━━━ TEXTE DE LECTURE ━━━
Le dépaysement, le contexte social, la réalité de la Grèce vue de l'intérieur sont autant d'atouts présentés par Le Justicier d'Athènes...et bien d'autres que je vous laisse découvrir par vous-mêmes...
Athènes, 2011. La Grèce n'en a pas fini avec la crise qui l'a touchée de plein fouet en 2008. Salaires réduits, retraites rognées, primes supprimées, les grecs manifestent chaque jour dans les rues de la capitale pour crier leur indignation et leur désespoir. D'autres baissent les bras et le suicide devient leur dernier acte de rébellion. Pour le commissaire Charitos, la source d'inquiétude est sa fille Katérina. Il s'est saigné aux quatre veines pour payer ses études de droit et là voilà travaillant presque à titre gratuit à la défense des migrants. Entretenue par son mari, soutenue financièrement par ses parents, la jeune fille envisage l'exil pour enfin pouvoir subvenir à ses besoin par elle-même. Une décision difficile qui met en émoi son mari, ses parents et ses beaux-parents. Miné par l'éventuel départ de sa fille, le commissaire doit aussi retrouver le Percepteur National. Un homme insaisissable qui menace les fraudeurs fiscaux par mail, leur ordonne de payer leurs impôts et les empoisonne à la ciguë s'ils désobéissent. Grâce à lui, ce sont presque 2 millions d'euros qui sont déjà venus renflouer les caisses de l'Etat. Les athéniens en ont fait leur héros, les ministres s'énervent et Charitos marche sur des œufs. Au moindre faux pas, son avancement lui passera sous le nez.
━━━ DONNÉES FOURNIES ━━━
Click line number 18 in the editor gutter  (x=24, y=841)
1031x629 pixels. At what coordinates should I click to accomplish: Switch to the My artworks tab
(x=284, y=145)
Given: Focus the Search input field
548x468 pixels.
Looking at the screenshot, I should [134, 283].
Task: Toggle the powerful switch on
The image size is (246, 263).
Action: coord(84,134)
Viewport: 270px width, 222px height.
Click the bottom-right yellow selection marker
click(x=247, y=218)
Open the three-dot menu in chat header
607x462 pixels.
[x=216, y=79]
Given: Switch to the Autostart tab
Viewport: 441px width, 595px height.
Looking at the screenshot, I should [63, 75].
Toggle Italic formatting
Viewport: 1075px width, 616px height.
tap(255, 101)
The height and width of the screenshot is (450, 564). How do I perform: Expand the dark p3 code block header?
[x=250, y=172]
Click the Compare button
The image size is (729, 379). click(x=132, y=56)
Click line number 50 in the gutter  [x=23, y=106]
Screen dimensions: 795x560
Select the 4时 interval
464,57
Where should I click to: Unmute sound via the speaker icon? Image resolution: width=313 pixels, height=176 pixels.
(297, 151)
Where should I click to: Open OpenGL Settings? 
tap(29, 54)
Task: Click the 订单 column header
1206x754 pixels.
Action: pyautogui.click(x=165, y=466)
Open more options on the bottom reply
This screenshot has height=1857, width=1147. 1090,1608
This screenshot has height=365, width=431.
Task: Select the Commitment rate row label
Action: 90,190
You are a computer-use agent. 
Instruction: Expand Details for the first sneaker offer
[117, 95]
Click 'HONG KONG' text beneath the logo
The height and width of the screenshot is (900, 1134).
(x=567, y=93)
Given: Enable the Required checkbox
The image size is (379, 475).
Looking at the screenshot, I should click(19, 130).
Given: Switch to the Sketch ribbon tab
━━━
### VOS TÂCHES
a. Indiquez par oui ou par non si chaque affirmation concorde avec le texte sur Le Justicier d'Athènes, puis citez les mots du texte qui permettent de trancher. (i) L'histoire se passe à Athènes en 2011. (ii) Katérina a fait des études de médecine. (iii) Le Percepteur National empoisonne les fraudeurs qui refusent de payer leurs impôts.
b. Rédigez la suite du texte sur Le Justicier d'Athènes en reprenant juste après sa dernière phrase.
Les lignes ne vous serviront pas ici.

### RÉPONSES AUX TÂCHES
a.
(i) Oui : « Athènes, 2011. »
(ii) Non : « payer ses études de droit »
(iii) Oui : « les empoisonne à la ciguë s'ils désobéissent »

b.
Après le ''Robin des banques'' qui, dans Liquidations à la grecque, semait la mort à Athènes tout en incitant la population à ne plus rembourser ses prêts, voici le ''Percepteur national'' qui s'attaque aux fraudeurs fiscaux qui magouillent en toute légalité pour prospérer sans payer les impôts dus à un Etat complice des plus riches. Encore une fois, Petros Markaris sonde l'étendue de la crise qui touche son pays. Les retraités se suicident, suivis par les jeunes diplômés sans emplois et les petits commerçants ruinés. Les manifestants n'en finissent pas de bloquer les rues d'une capitale dirigée par des politiciens sommés par l'Europe d'améliorer la gestion économique du pays mais peu enclins au changement. Dans ce contexte où la fracture sociale devient un gouffre, les classes moyennes tentent de survivre, inquiètes de voir leur situation se détériorer à tout moment. Le ''Percepteur national'' dont le mobile n'est certainement pas d'aider l'Etat à collecter l'impôt fait office de héros tout droit sorti de l'Antiquité pour rappeler aux grecs qu'une mauvaise action doit être immédiatement punie sans état d'âme. Charitos, quant à lui, cherche avant tout un meurtrier, ce qui n'est jamais chose aisée quand on s'attaque au pouvoir en place. Ménager les susceptibilités, être diplomate, obtenir des résultats rapides, préserver ses chances de promotion...un véritable casse-tête pour le policier qui voit sa fille, avocate, contrainte à l'exil comme les ouvriers des années 70 qui partait en Allemagne pour nourrir leurs enfants.
Enquête policière et étude sociologique se mêlent dans cet opus qui nous mène au cœur des mécanismes d'une fraude fiscale généralisée, lourde en conséquences sur la société. Passionnant et instructif.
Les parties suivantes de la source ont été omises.